= Extrait cité =

====

La Mouette au Théâtre de la Ville – Les Abbesses

Brigitte Jaques-Wajeman avait ouvert sa carrière de comédienne en incarnant Nina, la « Mouette » à l’âge de 20 ans sous la direction d’Antoine Vitez. Elle en assure désormais la mise en scène avec sa compagnie Pandora fondée en 1976. Révélant de nouveaux auteurs ou ressuscitant des gloires un peu oubliées comme Corneille et cette année Racine avec Phèdre, elle s’attaque pour la première fois à Tchekhov en lui appliquant ce sens de l’épure sinon du dépouillement dans la scénographie qu’elle affectionne afin de mettre en valeur la langue et sa musique. Au milieu de la scène, une simple estrade en billots de bois, un banc, des sièges de jardin et, en toile de fond, un ciel changeant couleur de lune ou de soleil où le lac se reflète. Les jeux de lumière font ressortir la silhouette des personnages et varient au rythme des sentiments.

====

= Données enregistrées =

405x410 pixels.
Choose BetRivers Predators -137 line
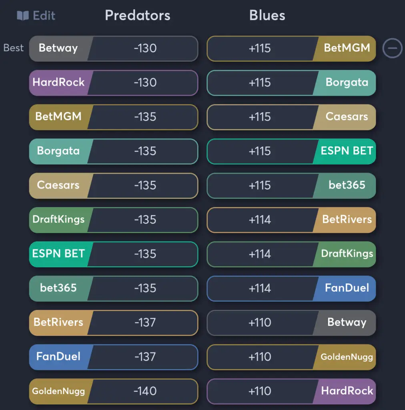pos(114,323)
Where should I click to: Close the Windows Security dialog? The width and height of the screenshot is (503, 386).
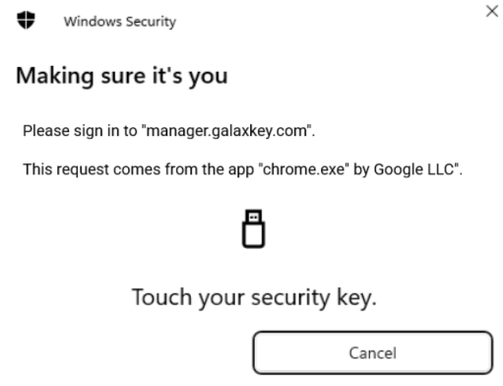coord(492,11)
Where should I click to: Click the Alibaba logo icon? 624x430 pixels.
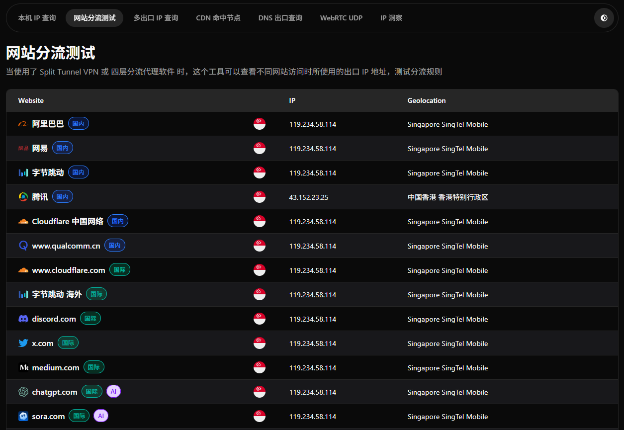pyautogui.click(x=23, y=124)
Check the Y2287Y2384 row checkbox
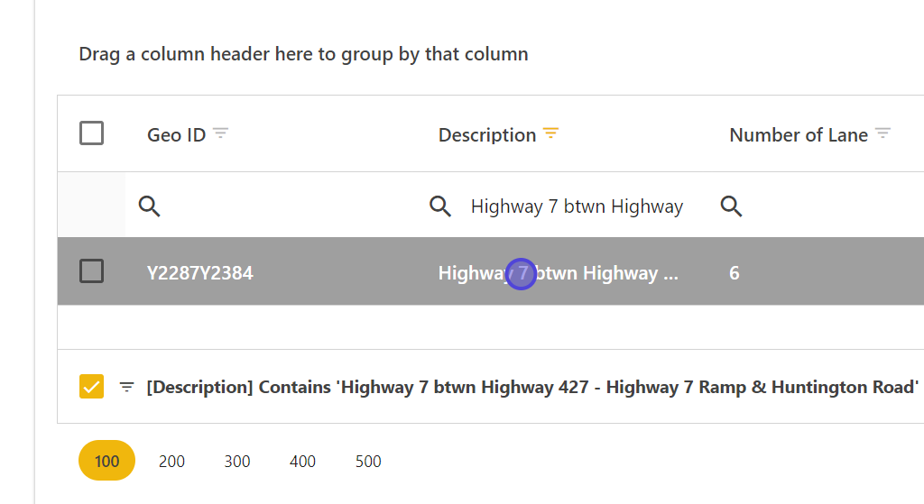The image size is (924, 504). click(x=91, y=271)
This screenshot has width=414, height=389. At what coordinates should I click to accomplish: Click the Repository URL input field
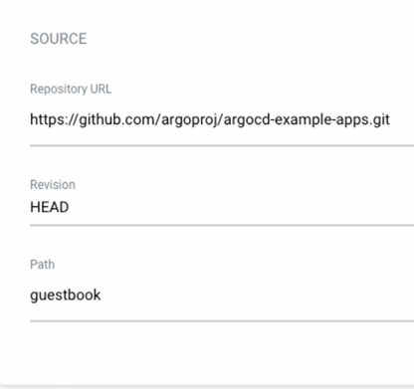pyautogui.click(x=222, y=119)
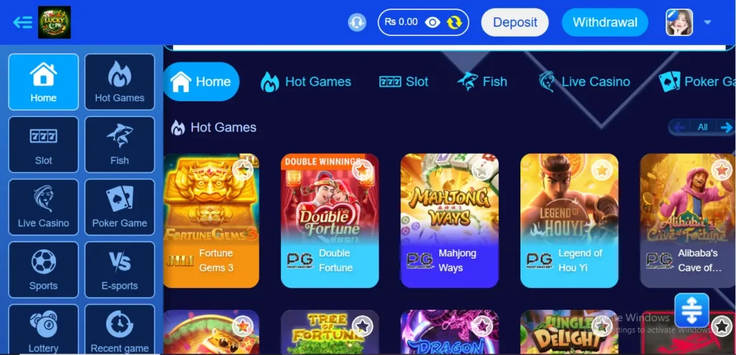Click the blue floating scroll up-down button

tap(692, 310)
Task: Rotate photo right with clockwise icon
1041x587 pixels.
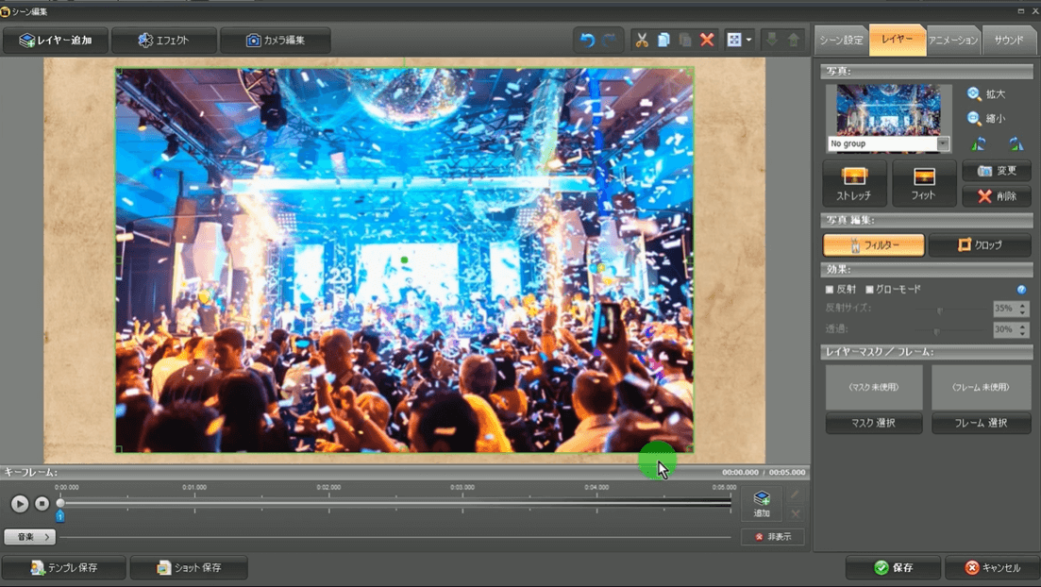Action: click(x=1016, y=143)
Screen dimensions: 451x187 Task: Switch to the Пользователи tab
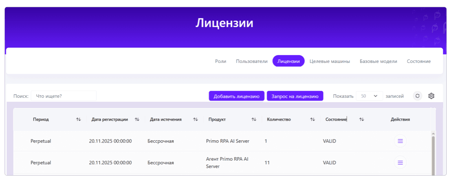[x=252, y=61]
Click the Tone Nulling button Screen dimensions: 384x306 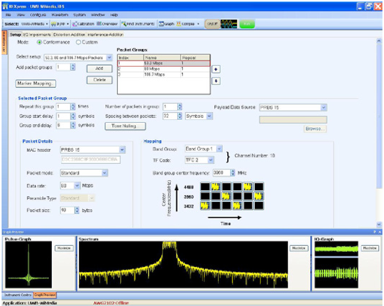[x=125, y=126]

====

= Consigne =
Dans l'extrait sur La Mouette, quel rôle Brigitte Jaques-Wajeman a-t-elle tenu au début de sa carrière de comédienne, s'il vous plaît ? Appuyez-vous uniquement sur l'extrait.

= Réponse =
Le rôle de Nina, la « Mouette ».